Complete step-by-step answer:
Now, given determinant $\vartriangle = \left| {\begin{array}{*{20}{c}}
  1&{ - 3}&4 \\
  3&5&{ - 3} \\
  2&{ - 5}&0
\end{array}} \right|$
Now to solve the determinant we can expand the determinant through any row or through any column. We will get the same result in both cases.

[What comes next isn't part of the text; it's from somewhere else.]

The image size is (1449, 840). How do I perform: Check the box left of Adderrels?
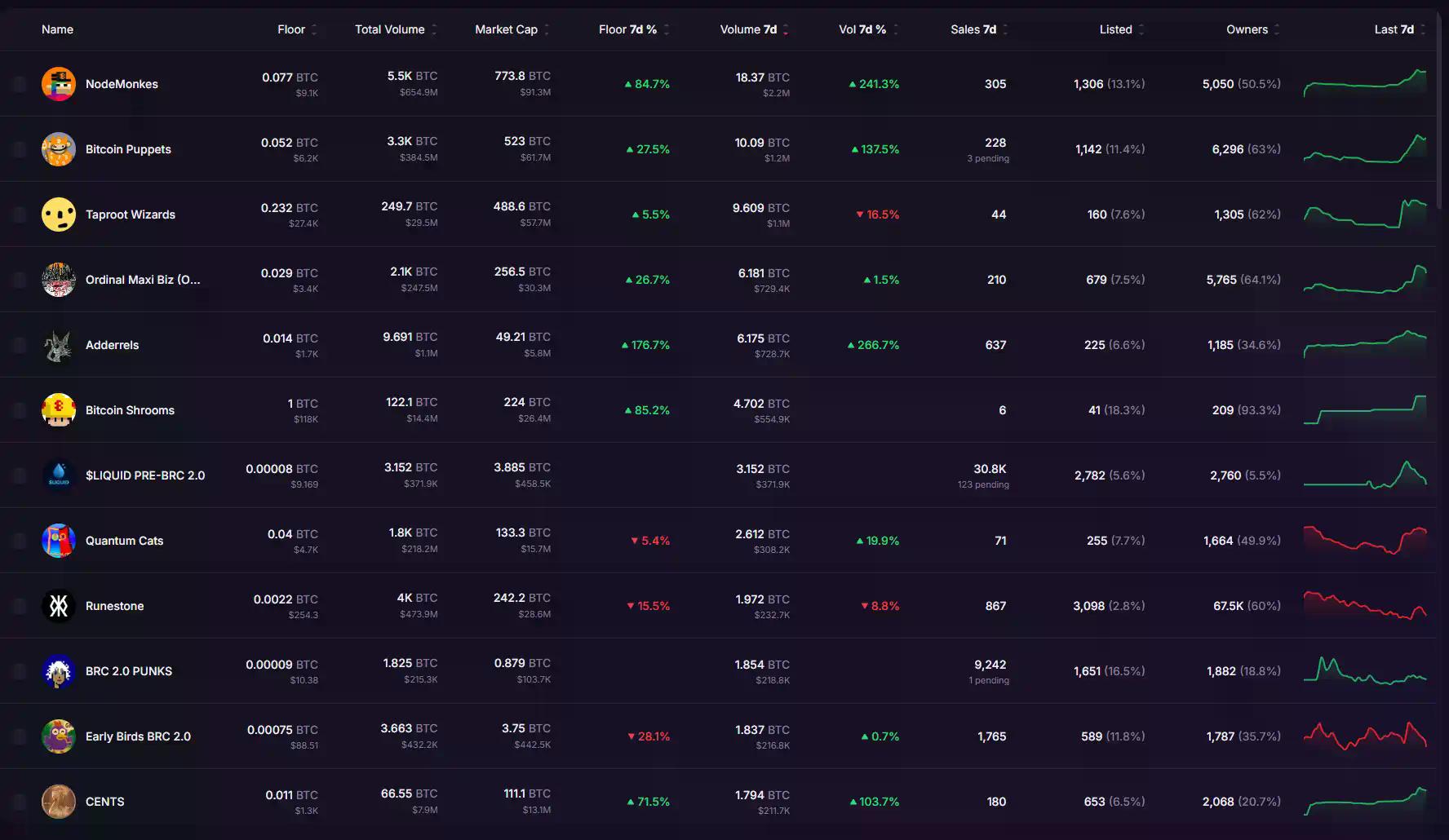pos(19,345)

We will expand the given determinant through row ${R_1}$. Expanding the determinant, we get
$ \Rightarrow $ $\vartriangle = 1\left| {\begin{array}{*{20}{c}}
  5&{ - 3} \\
  { - 5}&0
\end{array}} \right| - ( - 3)\left| {\begin{array}{*{20}{c}}
  3&{ - 3} \\
  2&0
\end{array}} \right| + 4\left| {\begin{array}{*{20}{c}}
  3&5 \\
  2&{ - 5}
\end{array}} \right|$
$ \Rightarrow $ $\vartriangle = 1(0 - 15) + 3(0 + 6) + 4( - 15 - 10)$
$ \Rightarrow $ $\vartriangle = - 15 + 18 - 100$
$ \Rightarrow $ $\vartriangle = - 97$
So, the value of determinant after expanding = -97.

Note: While solving the problems related to determinant, make sure that you use proper sign convention while expanding the determinant. Signs should be proper whether you expand through row or by column, it is mandatory. Also, do calculations properly to avoid any mistake.